> _Verilen Görev_: İşyerlerinde kadınlara yönelik şiddeti ele alan yazıyı, son cümlesinin ardından kaldığı yerden sürdürün.

***** Gösterilen Metin

Her ay en az 1 kadın işyerinde katlediliyor

Ev içi şiddete maruz kalan kadınlar için işyerleri de güvenli değil. Erkekler son 16 ayda en az 15 kadını, çalıştıkları işyerlerinde öldürdü. Çok sayıda kadın ise öldürülme riski altında işini sürdürmeye çalışıyor. 
Paylaş:
Sevgim Denizaltı
Sevgim Denizaltı
sevgimdenizalti@gmail.com

Toplumsal cinsiyet temelli şiddetin en yaygın biçimi olan ev içi şiddet, aynı zamanda bir sendika meselesi. Çünkü iş yaşamını da etkiliyor. Kadınlar ve LGBTİ+lar işyerlerinde de güvende değil. Veriler buna işaret ediyor.

**********
***** Sağlanan Materyal

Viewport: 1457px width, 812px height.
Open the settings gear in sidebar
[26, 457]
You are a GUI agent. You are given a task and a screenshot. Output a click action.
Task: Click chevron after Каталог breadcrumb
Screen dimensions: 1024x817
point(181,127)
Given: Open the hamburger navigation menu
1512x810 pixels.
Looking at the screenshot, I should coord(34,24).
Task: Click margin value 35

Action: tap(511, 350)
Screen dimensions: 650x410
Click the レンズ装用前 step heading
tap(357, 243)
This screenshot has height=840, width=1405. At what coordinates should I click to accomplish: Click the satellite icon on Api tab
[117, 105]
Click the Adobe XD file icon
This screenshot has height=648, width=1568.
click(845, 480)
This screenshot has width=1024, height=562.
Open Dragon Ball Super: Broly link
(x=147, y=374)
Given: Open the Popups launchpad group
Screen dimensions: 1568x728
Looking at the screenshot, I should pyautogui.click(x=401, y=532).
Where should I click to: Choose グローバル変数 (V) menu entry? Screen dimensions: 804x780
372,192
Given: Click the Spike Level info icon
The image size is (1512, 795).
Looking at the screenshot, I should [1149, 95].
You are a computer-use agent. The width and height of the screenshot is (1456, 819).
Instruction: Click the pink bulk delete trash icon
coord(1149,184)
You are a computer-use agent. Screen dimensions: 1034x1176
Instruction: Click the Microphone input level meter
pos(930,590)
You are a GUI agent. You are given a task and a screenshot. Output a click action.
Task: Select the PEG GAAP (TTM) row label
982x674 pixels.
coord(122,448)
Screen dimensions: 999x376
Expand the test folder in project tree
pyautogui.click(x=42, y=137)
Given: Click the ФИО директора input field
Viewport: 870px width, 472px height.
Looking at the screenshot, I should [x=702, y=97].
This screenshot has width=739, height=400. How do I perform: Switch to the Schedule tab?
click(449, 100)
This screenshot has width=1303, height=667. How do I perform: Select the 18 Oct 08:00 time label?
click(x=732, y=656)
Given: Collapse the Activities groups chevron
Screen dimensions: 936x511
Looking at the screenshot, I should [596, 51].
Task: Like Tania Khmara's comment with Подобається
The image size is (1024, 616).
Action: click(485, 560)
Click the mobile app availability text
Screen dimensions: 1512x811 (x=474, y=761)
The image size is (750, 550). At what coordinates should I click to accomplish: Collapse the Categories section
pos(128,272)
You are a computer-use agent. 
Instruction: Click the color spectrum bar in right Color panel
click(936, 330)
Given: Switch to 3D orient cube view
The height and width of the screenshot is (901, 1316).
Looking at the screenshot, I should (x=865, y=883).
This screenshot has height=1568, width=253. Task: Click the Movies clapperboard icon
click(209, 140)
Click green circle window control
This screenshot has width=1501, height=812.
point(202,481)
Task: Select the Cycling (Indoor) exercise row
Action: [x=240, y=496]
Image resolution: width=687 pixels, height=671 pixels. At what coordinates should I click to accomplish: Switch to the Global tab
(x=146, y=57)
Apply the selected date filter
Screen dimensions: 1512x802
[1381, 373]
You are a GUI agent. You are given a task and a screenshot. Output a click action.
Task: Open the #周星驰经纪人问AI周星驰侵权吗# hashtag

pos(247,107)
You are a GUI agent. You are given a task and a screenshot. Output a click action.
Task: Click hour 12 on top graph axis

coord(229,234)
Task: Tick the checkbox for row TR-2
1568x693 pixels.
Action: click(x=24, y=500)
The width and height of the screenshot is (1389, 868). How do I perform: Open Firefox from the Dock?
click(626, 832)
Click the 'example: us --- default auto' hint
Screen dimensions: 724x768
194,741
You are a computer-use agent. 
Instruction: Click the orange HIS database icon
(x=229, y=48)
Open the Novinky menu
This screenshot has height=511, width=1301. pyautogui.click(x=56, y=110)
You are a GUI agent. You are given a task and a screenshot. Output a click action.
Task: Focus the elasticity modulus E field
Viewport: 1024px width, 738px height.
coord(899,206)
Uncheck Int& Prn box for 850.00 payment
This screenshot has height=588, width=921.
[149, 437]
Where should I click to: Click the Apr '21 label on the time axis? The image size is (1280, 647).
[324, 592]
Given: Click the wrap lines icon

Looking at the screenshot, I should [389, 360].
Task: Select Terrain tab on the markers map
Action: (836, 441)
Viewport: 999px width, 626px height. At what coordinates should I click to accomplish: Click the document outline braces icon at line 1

**********

> _Görev Yanıtı_:
Kadın Cinayetlerini Durduracağız Platformu’nun verilerine göre, ülkede erkekler geçen yıl en az 10 kadını çalıştıkları işyerlerinde öldürdü. Bu yılın ilk dört ayında ise ülkede işlenen en az 97 kadın cinayetinin 5’inde, olay mahalli yine kadınların işyerleriydi.

Buna göre son 16 ayda en az 15 kadın, son bir yılda (Nisan 2021-Nisan 2022) ise 13 kadın çalıştığı işyerinde katledildi. Bu da erkeklerin her ay en az 1 kadını işyerinde öldürdüğü anlamına geliyor.

Üstelik bu veriler, yalnızca medyaya yansıyan vakaları içeriyor. Gerçek sayının daha yüksek olduğu açık.

Kamu işyerleri de güvenli değil

Yasalara göre patronlar, işçiler için sağlıklı ve güvenli çalışma ortamları sağlamakla yükümlü; ama bu yükümlülüğün yerine getirilmediği görülüyor.

Öte yandan kadın cinayetleri yalnızca özel sektöre ait işyerlerinde işlenmiyor. Son 16 ayda kamuya ait işyerlerinde de kadınlar öldürüldü.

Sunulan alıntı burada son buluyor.